The world is full of widespread misconceptions. For example, Vikings didn’t wear horned helmets, and the “five-second rule” doesn’t give blanket permission to eat food that fell on the floor. Another common mix-up is that bats are blind, which is not the case, despite the popularity of the colloquialism “blind as a bat.” The quality of the mammal’s vision may vary between individual species, but bats in general can see just fine. So, why do we say “blind as a bat” when talking about poor eyesight?

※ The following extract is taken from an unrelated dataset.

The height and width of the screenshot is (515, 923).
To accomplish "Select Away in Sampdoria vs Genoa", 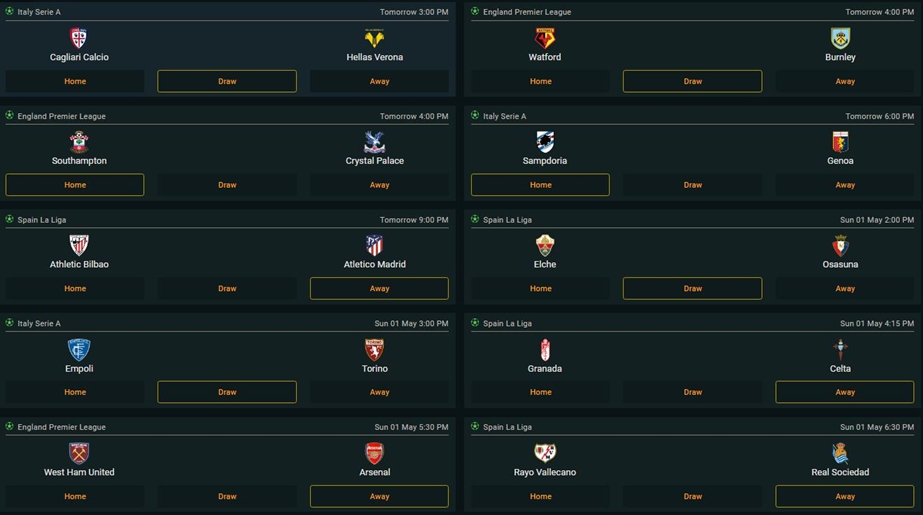I will point(845,185).
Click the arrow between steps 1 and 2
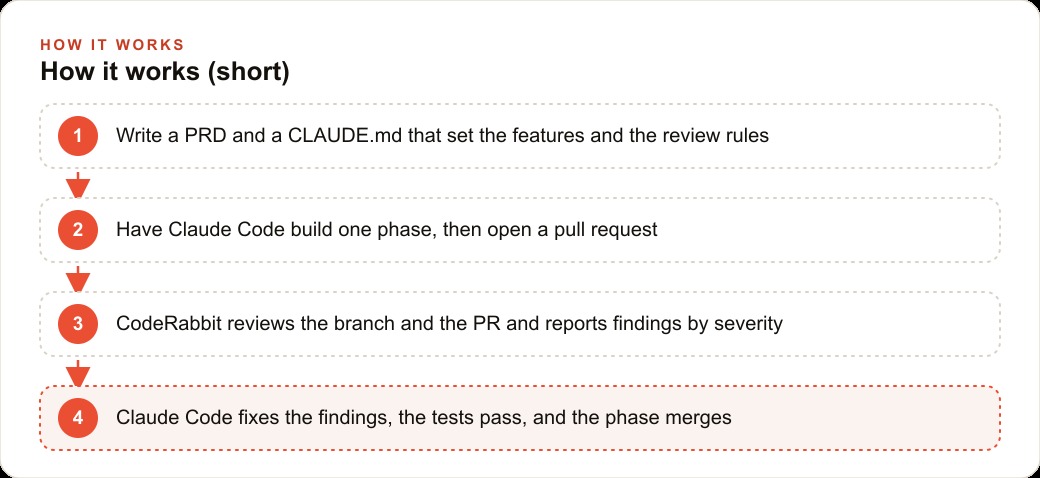Screen dimensions: 1040x478 pos(78,184)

Written evidence of believing bats to be blind dates to the fourth century BCE. In his work Metaphysics, Aristotle wrote, “For as the eyes of bats are to the light of day, so is the intellect of our soul to the objects which in their nature are most evident of all.” Aristotle might have been referring to bats’ habitats in caves and other dark environments — his words are understood to relate the limits of a bat’s eyesight in the dark to an analogy for the limits of human intellect, while not fully understanding that bats can see perfectly well. Actually, bats’ eyes are packed full of rod photoreceptors, making them better at seeing at night, but Aristotle wouldn’t have known that.
This idea that bats have limited eyesight continued on for more than a millennium, primarily due to the lack of any scientific evidence saying otherwise. According to the Oxford English Dictionary, we see the idiom “blind as a bat” recorded in a 1639 compendium of English and Latin proverbs. It remained popular in the English lexicon until its usage tapered off around the mid-20th century.
But the phrase saw a resurgence in the late 20th century thanks to the 1992 film Batman Returns, in which the Riddler (portrayed by Jim Carrey) exclaims that Batman is “blind as a bat.” From there, this saying reentered our pop culture lexicon and once again became popular, despite still being rooted in a misguided belief.